Multi-Agent Reinforcement Learning for Optimizing Cloud Resource Scheduling in Hybrid Cloud Environments
Abstract
The growing complexity and scale of machine learning (ML) operations in the cloud are among the key problems with traditional resource allocation and parallel processing mechanisms. Traditional cloud systems struggle to meet the increasing demands of dynamic ML workloads, particularly concerning throughput, latency, and energy efficiency. This paper bridges this gap by proposing a Multi-Agent Reinforcement Learning (MARL) framework to optimize Cloud Resource Scheduling in Hybrid Cloud Environments (comprising private, public, and edge resources). It models the problem as a Decentralized Partially Observable Markov Decision Process (Dec-POMDP), outlining how decentralized agents can coordinate resource allocation and workload distribution to maximize resource utilization and minimize latency and cost.
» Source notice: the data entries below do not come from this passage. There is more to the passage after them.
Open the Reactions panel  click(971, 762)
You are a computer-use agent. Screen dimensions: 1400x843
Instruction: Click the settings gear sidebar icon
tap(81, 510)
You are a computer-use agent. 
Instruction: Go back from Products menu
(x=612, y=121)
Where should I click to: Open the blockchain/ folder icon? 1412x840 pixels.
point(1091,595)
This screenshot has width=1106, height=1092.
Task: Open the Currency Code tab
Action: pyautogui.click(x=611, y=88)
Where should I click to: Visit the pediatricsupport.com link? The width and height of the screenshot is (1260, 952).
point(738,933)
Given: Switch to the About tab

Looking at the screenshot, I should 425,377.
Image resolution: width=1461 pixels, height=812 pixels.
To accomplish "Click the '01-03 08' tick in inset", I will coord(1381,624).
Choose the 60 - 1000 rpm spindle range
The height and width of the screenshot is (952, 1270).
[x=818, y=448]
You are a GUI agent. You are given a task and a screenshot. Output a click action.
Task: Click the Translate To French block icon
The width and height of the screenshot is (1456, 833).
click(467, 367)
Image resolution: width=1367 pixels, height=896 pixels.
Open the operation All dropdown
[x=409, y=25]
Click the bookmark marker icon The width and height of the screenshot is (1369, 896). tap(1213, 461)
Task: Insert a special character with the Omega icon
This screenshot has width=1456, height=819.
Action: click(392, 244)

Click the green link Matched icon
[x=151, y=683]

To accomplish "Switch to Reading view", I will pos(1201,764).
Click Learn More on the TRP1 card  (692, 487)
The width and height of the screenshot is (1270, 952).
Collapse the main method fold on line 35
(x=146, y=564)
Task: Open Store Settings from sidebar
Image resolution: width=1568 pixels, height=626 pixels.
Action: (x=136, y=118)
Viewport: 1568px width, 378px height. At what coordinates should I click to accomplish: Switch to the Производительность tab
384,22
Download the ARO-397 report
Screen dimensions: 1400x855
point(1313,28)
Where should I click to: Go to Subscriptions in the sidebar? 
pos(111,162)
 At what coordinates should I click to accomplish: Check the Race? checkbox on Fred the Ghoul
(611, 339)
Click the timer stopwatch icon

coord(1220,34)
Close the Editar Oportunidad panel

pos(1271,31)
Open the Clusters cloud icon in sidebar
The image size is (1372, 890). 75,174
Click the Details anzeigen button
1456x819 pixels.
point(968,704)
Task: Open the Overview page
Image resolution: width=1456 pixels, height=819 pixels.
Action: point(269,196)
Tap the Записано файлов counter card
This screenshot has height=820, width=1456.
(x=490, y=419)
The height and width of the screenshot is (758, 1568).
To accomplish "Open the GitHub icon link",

The MARL approach enables adaptive, distributed decision-making for dynamic workload offloading, significantly enhancing the performance across heterogeneous classical resources. Empirical research, validated via Cloud Sim and Edge Cloud Sim, demonstrates that the proposed MARL framework achieves superior performance, showing marked improvements in average response time, resource utilization, and energy efficiency compared to traditional heuristic methods and single-agent RL models. The framework offers an efficient and scalable solution for accelerating ML tasks and provides a path towards intelligent, dynamic cloud resource orchestration.